*Exercise brief:* Each entry that follows should be set down precisely, with its pictures removed.

━━ Dataset records ━━

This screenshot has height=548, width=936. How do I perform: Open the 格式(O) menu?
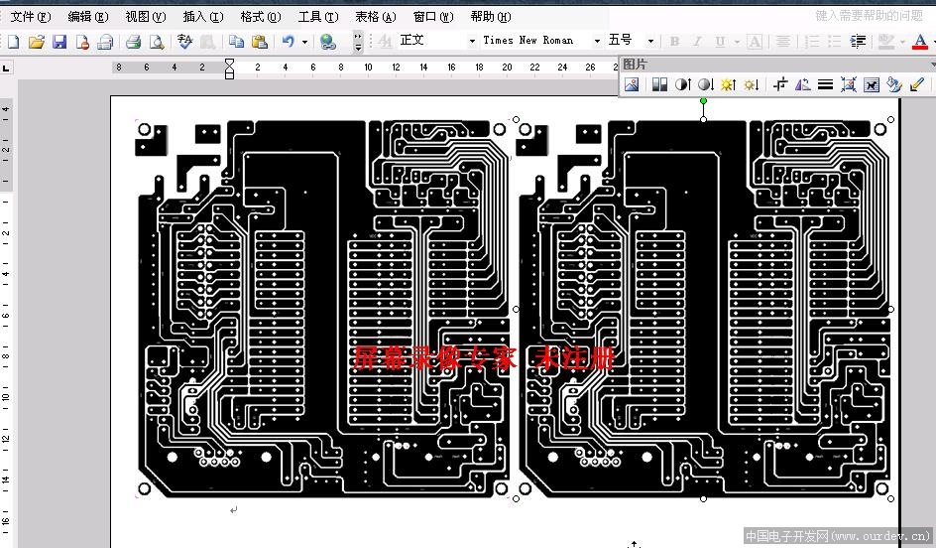(x=261, y=17)
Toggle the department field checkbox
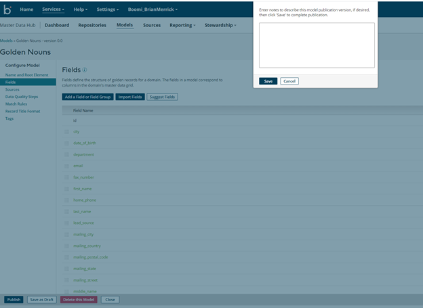This screenshot has height=308, width=423. click(66, 154)
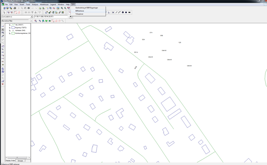
Task: Activate the arrow Select tool
Action: pyautogui.click(x=4, y=12)

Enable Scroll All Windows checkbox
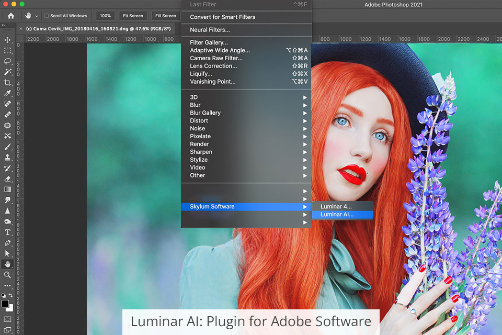coord(47,16)
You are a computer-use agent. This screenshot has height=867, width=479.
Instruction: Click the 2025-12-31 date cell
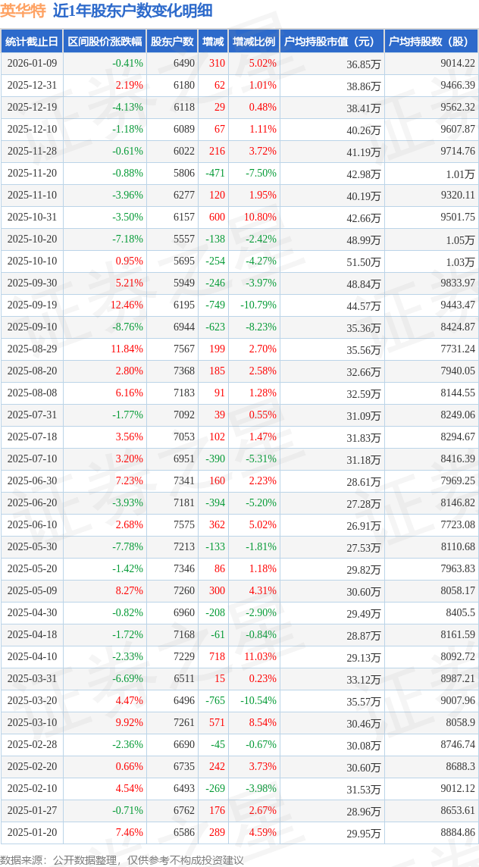(32, 86)
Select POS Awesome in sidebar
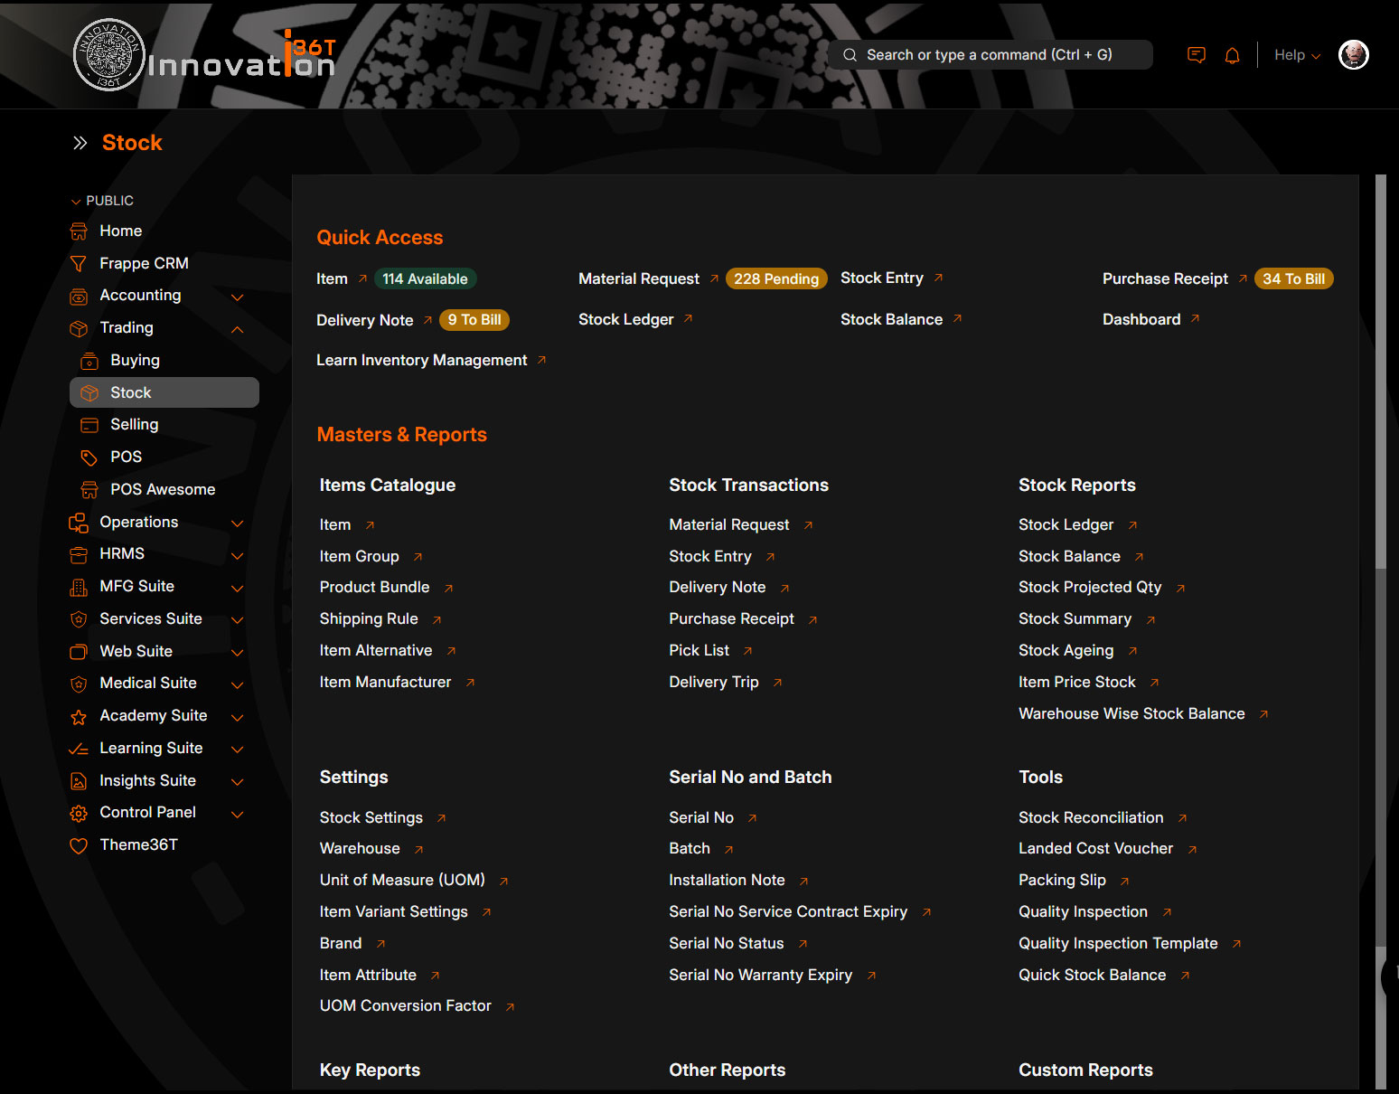This screenshot has height=1094, width=1399. click(163, 489)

━━━

*Answer for this exercise:*
This screenshot has height=548, width=936. How do I perform: Open the 格式(O) menu?
(x=261, y=17)
Toggle the department field checkbox
This screenshot has height=308, width=423. click(66, 154)
Task: Activate the arrow Select tool
Action: pyautogui.click(x=4, y=12)

Enable Scroll All Windows checkbox
coord(47,16)
You are a computer-use agent. This screenshot has height=867, width=479.
Instruction: Click the 2025-12-31 date cell
(32, 86)
Select POS Awesome in sidebar
This screenshot has height=1094, width=1399. click(163, 489)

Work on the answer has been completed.